I'm writing some library code that exposes a const pointer to users but during certain operations I need to change where this pointer points (behind the scenes switcheroo tricks). One idea I had to solve this problem without encountering UB or strict-aliasing violations was to use a union with a const member:

// the pointed-to objects (in production code, these are actually malloc'd blocks of mem)
int x = 0, y = 7;

typedef union { int * const cp; int * p; } onion;
onion o = { .cp = &x };
printf("%d\n", *o.cp);   //  <---------------------- prints: 0
o.p = &y;
printf("%d\n", *o.cp);   //  <---------------------- prints: 7

But I don't know if this is well-defined or not... anybody know if it is (or isn't) and why?


EDIT: I think I muddied the waters by mentioning I was building a library as lots of people have asked for clarifying details about that rather than answering the much simpler question I intended.

Below, I've simplified the code by changing the type from int* to just int and now my question is simply: is the following well-defined?
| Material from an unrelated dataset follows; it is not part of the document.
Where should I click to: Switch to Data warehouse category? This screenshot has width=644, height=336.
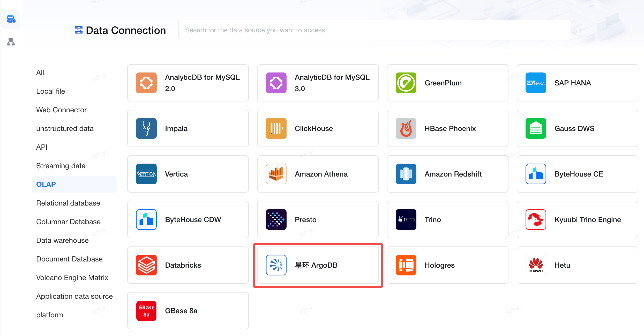point(62,240)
typedef union { int const cp; int p; } onion;
onion o = { .cp = 0 };
printf("%d\n", o.cp);   //  <---------------------- prints: 0
o.p = 7;
printf("%d\n", o.cp);   //  <---------------------- prints: 7
Vanny answered 3/3, 2021 at 14:30 Comment(14)
Apologies to the 1st 2 people who answered & then had to hide their answers: I had a typo in my post that changed the question significantlyVanny
When you use "const pointer" are you specifically using int * const cp to mean cp is const or did you want const int * cp meaning cp points to const data?Madoc
I meant: int * const cp (the typo was: const int * cp)Vanny
Please show in your question how your library exposes the pointer. I guess you want to achieve that the pointer can only be modified inside the library and not by the user of the library. Instead providing a global pointer variable, I suggest to use a getter function that returns the pointer to the user of the library. You should consider that the code that uses the library might still have a copy of the old pointer value when you have changed it internally. This can also happen due to compiler optimization because the const tells the compiler that it the value will not change later.Shellbark
@Shellbark good question: I understand that a pointer to a struct or union can be converted to a pointer to its first member and vice versa (which now makes me realize the order of my union members is reversed... I'll fix that after this comment). I was thinking I could pass them the address of the union cast to the address of the 1st member. Not sure what that would look like... maybe: (int * const *)&myunionVanny
A pointer to a struct or union is normally the same address as a pointer to the first element (of any variant in case of a union), but it is still not clear how you want to use this. Show an example how the interface and the internal part of the library would look like and how the interface should be used. Explain what you want to achieve. Please edit your question to add all clarification or requested information. This looks like an XY problem. meta.stackexchange.com/questions/66377/what-is-the-xy-problemShellbark
Why not simply static int *internal_pointer; in your library and int * get_pointer(void) { return internal_pointer; } as the interface to get a copy of the pointer. This way the user cannot modify the pointer value in the library, but the library code can.Shellbark
Rather than passing them a type-casted address of the union - (int * const *)&myunion, you can pass them the address of the cp member which requires no type-cast - &myunion.cp.Faubert
You should clarify what you are trying to do. Given any const int *cp that points to x, which was not defined const, it is defined behavior to convert cp to int * and use it to access x. This is because, in order to set cp to point to x, there first had to be an int * (without const) pointing to x (such as &x). So that int * has been converted to const int *, and that is the value that ended up in cp. Then C 2018 6.3.2.3 7 says that when a pointer is converted back to its original type, it equals the original pointer. Thus (int *) cp gives us the original &x.Supernatant
This question notwithstanding -- if you're intending a followup that involves casting a pointer to non-union to be pointer to union with one of these as members then that's a whole new can of wormsMellifluent
@M.M, noted... I'll post that followup in another question that references this one as backgroundVanny
This won't be relevant to that, as the rules focus on modification of a const object (not the const-ness of any intermediate expressions)Mellifluent
@Mellifluent oh, I see. Well, in that case I guess I'll let this (revised) question stand on its own merits (as I'm still interested in the answer), but then ask an entirely new one later with the full details of my pointer-based library. (I'll also wait a full 24 hr cycle for previous respondants to update their answer, if they wish, before choosing one.) ThxVanny
You can always choose an answer now and change the choice laterMellifluent
M
2

I think this is undefined as per C11 6.7.3 (equivalent paragraph is in all versions of the standard):

If an attempt is made to modify an object defined with a const-qualified type through use of an lvalue with non-const-qualified type, the behavior is undefined.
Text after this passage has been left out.